Artificial Intelligence Uses Audio to Recreate a Talking Obama


This should spark intrigue among conspiracy lovers across the world.

Researchers from the University of Washington have created an artificial intelligence that produces photorealistic footage of Barack Obama speaking on video. It’s the result of feeding it many hours of audio and video footage showing the former president speaking or making conversation and matching it to a set of digital lips.

The three researchers will present their findings during Siggraph 2017, an annual conference centered around topics on computer graphics and interactive techniques. But since the paper is publically available we can already take part in the production process. At first, the recurrent neural network received input audio from online video footage. It then moves on to syncing mouth movements and placing it onto a textured mouth, following this the neural network makes sure that head movements and lip-syncing are matched, based on the audio feed. Less audio means less movement and vice versa.

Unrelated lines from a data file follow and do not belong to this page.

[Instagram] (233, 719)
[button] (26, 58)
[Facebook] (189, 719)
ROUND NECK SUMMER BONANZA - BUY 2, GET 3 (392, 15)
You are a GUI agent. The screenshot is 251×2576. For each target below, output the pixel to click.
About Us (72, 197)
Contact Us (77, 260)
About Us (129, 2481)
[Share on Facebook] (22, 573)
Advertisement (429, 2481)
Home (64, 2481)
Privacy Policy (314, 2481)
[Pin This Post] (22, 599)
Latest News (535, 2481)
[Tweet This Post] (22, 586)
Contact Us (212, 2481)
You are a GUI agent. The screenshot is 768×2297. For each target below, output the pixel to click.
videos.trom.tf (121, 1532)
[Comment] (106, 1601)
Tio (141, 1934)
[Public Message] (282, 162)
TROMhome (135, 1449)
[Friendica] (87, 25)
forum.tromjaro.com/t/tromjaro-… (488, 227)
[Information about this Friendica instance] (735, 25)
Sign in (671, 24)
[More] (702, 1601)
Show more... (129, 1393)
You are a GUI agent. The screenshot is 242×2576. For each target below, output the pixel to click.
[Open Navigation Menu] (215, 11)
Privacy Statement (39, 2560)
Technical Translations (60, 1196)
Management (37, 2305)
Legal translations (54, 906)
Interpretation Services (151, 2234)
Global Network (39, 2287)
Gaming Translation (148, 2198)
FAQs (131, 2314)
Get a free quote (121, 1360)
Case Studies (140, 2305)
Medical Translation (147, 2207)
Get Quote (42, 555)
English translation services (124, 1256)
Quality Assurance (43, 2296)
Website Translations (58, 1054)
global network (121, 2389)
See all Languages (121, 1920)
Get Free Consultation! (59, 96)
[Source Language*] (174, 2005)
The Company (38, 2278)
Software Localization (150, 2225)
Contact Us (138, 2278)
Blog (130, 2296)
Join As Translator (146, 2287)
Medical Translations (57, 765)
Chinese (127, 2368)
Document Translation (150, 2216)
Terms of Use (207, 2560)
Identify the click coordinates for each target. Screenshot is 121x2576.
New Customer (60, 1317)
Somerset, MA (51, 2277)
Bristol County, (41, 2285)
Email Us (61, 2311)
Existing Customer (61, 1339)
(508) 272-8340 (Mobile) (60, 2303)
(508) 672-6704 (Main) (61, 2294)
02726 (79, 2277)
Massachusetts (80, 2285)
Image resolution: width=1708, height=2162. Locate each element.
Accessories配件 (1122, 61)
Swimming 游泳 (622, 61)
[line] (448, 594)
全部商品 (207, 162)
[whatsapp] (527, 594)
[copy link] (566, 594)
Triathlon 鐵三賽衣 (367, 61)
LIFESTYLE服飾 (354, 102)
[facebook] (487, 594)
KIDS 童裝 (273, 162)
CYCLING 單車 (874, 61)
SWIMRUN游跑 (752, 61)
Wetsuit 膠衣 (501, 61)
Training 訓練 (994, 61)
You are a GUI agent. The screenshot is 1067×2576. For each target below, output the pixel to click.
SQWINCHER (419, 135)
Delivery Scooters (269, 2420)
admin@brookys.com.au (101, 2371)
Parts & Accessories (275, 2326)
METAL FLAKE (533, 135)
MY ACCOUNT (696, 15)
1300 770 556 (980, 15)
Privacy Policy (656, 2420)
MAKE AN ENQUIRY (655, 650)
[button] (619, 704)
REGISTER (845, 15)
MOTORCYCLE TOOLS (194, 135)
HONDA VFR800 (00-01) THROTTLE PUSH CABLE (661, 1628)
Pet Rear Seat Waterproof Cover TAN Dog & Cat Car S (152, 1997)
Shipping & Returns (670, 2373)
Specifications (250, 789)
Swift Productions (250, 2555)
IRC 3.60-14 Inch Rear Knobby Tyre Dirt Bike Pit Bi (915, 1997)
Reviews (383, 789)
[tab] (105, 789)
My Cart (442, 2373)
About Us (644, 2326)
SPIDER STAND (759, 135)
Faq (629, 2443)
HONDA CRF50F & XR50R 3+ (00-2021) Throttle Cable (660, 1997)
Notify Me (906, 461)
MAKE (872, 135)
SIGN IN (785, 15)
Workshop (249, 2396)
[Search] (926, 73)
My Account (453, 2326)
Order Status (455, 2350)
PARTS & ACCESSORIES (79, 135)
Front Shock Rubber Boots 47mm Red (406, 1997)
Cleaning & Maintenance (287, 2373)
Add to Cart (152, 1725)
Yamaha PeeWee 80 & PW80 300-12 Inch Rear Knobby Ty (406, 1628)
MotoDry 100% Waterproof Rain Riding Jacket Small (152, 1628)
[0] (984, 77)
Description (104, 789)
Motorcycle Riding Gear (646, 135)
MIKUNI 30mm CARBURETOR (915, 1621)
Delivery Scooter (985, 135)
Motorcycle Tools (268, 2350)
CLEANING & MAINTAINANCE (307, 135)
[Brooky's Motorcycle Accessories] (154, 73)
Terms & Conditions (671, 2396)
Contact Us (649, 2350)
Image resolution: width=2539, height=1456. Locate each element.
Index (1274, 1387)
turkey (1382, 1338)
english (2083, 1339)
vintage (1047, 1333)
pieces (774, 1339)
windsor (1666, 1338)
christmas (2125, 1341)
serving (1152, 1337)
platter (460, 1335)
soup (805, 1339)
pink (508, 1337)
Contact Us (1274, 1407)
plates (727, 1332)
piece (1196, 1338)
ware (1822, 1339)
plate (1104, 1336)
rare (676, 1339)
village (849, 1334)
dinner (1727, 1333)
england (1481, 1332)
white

At times you can notice clear discrepancies between the original video footage and the footage that results from the neural network’s interpretation of the audio. But it’s clear that this is a huge leap forward in terms of creating realistic footage based on audio.

For now, the technology still comes with some limitations. The footage requires a target video, meaning that the neural network will assume the positions of certain facial features in given positions from another clip. However, don’t mistake this for just manipulating the original footage, the target video can be a completely different clip so using audio from another clip will still result in a photorealistic look. Recognizing where parts of the faces are located allows the neural network to more easily manipulate relevant parts of the video. An example of this can be found in the research group’s paper, where a failure to properly match the positions of the lower half of the face to the target video resulted in a double chin.

Provided that the technology becomes even better, which it doubtlessly will considering that this is still in its initial ages, there will be some interesting ethical debates concerning what it means to show up in video footage in the future.